Declaring SQLCODE is optional. If you declare SQLCODE inside the Declare Section, the Oracle Server returns status codes to SQLSTATE and SQLCODE after every SQL operation. However, if you declare SQLCODE outside of the Declare Section, Oracle returns a status code only to SQLSTATE.
Declaring the SQLCA is optional. If you declare the SQLCA, Oracle returns status codes to SQLSTATE and the SQLCA. In this case, to avoid compilation errors, do not declare SQLCODE.

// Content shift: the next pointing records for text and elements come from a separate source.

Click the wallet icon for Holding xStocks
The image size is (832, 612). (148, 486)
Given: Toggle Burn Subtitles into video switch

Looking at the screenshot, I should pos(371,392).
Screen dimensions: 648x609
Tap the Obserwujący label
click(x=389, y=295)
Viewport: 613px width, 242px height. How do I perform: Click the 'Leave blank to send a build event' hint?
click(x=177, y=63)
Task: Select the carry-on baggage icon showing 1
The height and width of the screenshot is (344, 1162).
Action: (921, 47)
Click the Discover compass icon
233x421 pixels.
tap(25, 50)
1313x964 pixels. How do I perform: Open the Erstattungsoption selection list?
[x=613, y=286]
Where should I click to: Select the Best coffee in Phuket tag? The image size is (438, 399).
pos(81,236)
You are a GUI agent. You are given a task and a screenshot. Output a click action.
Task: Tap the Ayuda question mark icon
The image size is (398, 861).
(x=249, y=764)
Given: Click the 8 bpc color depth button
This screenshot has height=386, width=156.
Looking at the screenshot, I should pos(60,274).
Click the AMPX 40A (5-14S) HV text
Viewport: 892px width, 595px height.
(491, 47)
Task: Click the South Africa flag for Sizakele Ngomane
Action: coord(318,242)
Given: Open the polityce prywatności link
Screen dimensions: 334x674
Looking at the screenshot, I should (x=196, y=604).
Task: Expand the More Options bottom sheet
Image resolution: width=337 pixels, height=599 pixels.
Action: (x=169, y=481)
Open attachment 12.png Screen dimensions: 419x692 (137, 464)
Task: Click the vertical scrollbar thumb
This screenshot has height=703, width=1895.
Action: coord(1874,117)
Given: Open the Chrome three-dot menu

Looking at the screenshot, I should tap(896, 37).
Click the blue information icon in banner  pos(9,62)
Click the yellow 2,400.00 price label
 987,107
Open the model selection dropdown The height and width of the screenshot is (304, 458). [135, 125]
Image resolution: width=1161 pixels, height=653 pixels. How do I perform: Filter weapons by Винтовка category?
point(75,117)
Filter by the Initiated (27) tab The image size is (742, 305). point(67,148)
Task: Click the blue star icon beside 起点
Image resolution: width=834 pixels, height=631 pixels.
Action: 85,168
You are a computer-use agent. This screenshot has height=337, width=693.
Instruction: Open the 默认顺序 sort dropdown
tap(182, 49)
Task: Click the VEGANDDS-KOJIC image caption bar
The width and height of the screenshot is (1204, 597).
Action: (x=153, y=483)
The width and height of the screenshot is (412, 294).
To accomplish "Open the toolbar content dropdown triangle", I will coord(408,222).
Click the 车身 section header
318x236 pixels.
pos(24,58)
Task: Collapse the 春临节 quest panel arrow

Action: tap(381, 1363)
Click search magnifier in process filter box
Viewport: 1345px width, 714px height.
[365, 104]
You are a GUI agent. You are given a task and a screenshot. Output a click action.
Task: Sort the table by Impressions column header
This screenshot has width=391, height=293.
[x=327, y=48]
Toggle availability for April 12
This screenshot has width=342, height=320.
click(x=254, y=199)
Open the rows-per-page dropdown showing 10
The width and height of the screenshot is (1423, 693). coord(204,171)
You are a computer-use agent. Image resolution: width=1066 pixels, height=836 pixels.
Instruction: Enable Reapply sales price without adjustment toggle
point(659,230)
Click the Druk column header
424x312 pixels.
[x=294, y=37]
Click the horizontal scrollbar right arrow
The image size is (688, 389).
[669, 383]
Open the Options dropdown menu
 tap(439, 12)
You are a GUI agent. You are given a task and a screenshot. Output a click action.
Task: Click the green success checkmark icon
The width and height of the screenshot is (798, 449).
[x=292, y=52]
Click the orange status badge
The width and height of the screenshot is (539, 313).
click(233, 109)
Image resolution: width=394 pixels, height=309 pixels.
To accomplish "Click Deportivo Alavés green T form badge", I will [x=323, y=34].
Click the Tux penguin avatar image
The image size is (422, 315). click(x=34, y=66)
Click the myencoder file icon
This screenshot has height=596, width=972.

You must declare SQLCODE inside or outside the Declare Section. The Oracle Server returns a status code to SQLCODE after every SQL operation.
Declaring the SQLCA is optional. If you declare the SQLCA, Oracle returns status codes to SQLCODE and the SQLCA.
You can learn the outcome of the most recent executable SQL statement by checking SQLSTATE explicitly with your own code or implicitly with the WHENEVER SQLERROR directive. Check SQLSTATE only after executable SQL statements and PL/SQL statements.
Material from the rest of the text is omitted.